Child molestation. Bibb Superior Court. Before Judge Culpepper.
Appellant was convicted of molesting his daughter, his step-daughter, and one of their friends, all of whom were 12 or 13 years old at the time of trial.
2. Appellant next claims error in the trial court's denial of his motion for mistrial, made after three male jurors allegedly saw one of the young victims hug the State's attorney and the prosecuting police detective in the hallway outside the courtroom.
The grant or denial of a motion for mistrial is solely within the discretion of the trial court, and this court will not disturb the ruling in the absence of a manifest abuse of that discretion. Weaver v. State, 178 Ga. App. 91 (2) (341 SE2d 921) (1986). Appellant maintains that the exhibition amounted to the expression of a personal opinion about the case by the assistant district attorney, which, appellant claims, is strictly prohibited by OCGA 17-8-75. That statute imposes sanctions if "counsel in the hearing of the jury makes statements of prejudicial matters which are not in evidence. . . ." We do not read the statute as broadly as appellant. The statute prohibits statements of prejudicial matters not in evidence. Its usage has been confined to counsel's oral statements in which prejudicial facts not in the record are introduced (Thompson v. State, 150 Ga. App. 567 (258 SE2d 180) (1979)); oral statements in which counsel expresses his belief as to a defendant's guilt (Hoerner v. State, 246 Ga. 374 (4) (271 SE2d 458) (1980)), or a witness' veracity (Shirley v. State, 245 Ga. 616 (1) (266 SE2d 218) (1980)); or oral questions posed by counsel that accomplish the same result as an oral statement. Castell v. State, 250 Ga. 776 (8) (301 SE2d 234) (1983). However, an act has fallen beyond the bounds of OCGA 17-8-75. See Blue v. State, 170 Ga. App. 304 (2) (316 SE2d 862) (1984). OCGA 17-8-75 is not the attorney equivalent of OCGA 17-8-55, which prohibits judicial expression or intimation of an opinion as to matters proved or the guilt or innocence of the accused. We do not believe the trial court's denial of appellant's motion for mistrial amounted to an abuse of discretion.

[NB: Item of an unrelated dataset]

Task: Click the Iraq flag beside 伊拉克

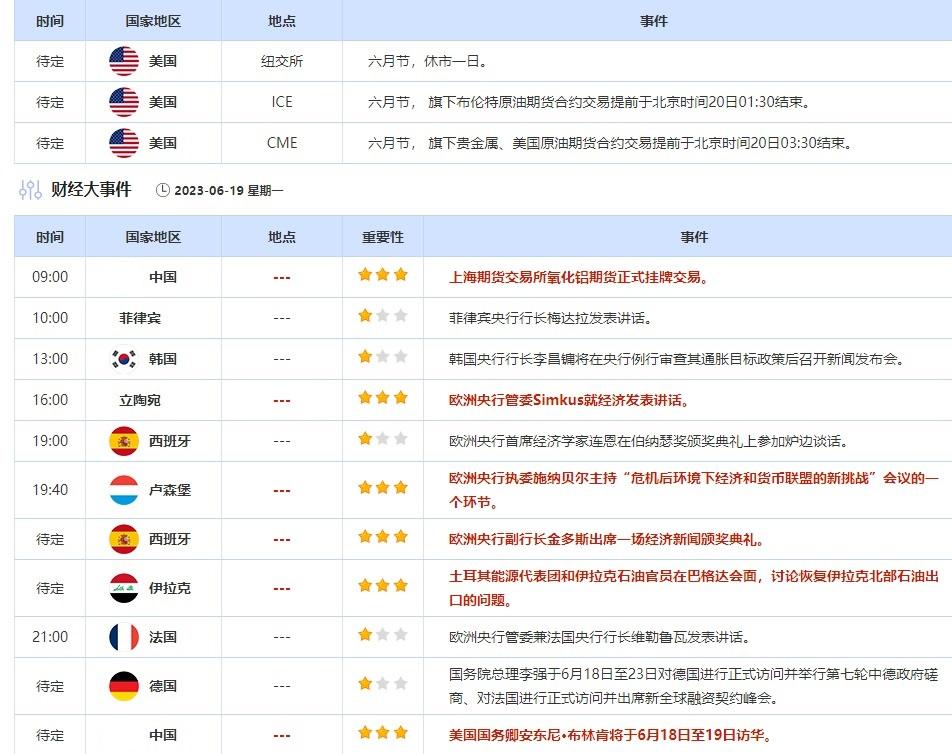Action: pyautogui.click(x=124, y=588)
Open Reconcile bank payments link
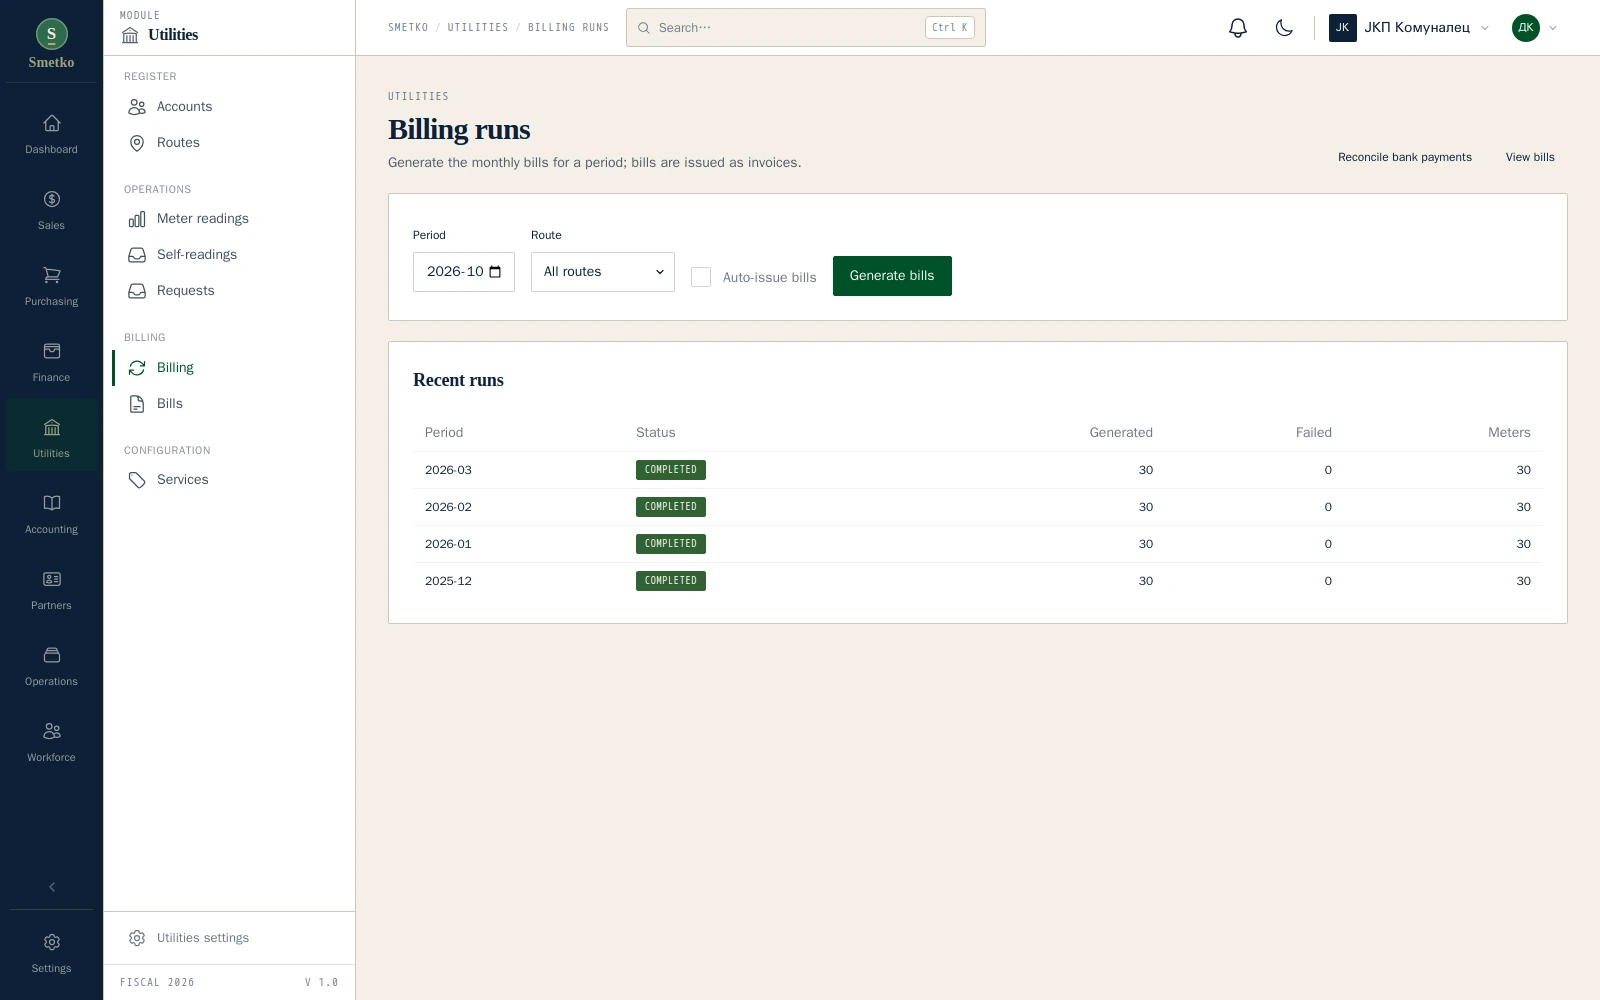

3. Appellant contends that evidence of similar transactions between appellant and the victims should not have been admitted due to the State's alleged failure to comply with Rule 31.3 of the Uniform Rules for the Superior Courts. As a prerequisite to the presentation of evidence of similar transactions, the prosecution must give to defense counsel written notice stating "the transaction, date, county, and the name(s) of the victim(s) for each similar transaction or occurrence sought to be introduced." Rule 31.3 (B), 253 Ga. at 854. The notice given by the State contained the names of the two victims of the similar acts and the location as Bibb County. The previous transactions were described as acts of molestation including, but not limited to, certain specific acts. Conceding that it was unaware of the exact dates of the earlier acts, the State described the acts as "continuous acts of molestation" of one victim "from the time of her birth to the present" and of the other "from the time that she was six years old to the present." One of the victims involved in the similar transactions testified the incidents had occurred since she was five or six years old and the other victim stated that incidents had occurred since she was six. While the dates given in the notice were not specific, "the prosecution did not have specific dates of similar transactions in its possession. In revealing to appellant the information which it had, the prosecution complied with Rule 31.3. [Cits.]" Eidson v. State, 182 Ga. App. 321 (2) (355 SE2d 691) (1987).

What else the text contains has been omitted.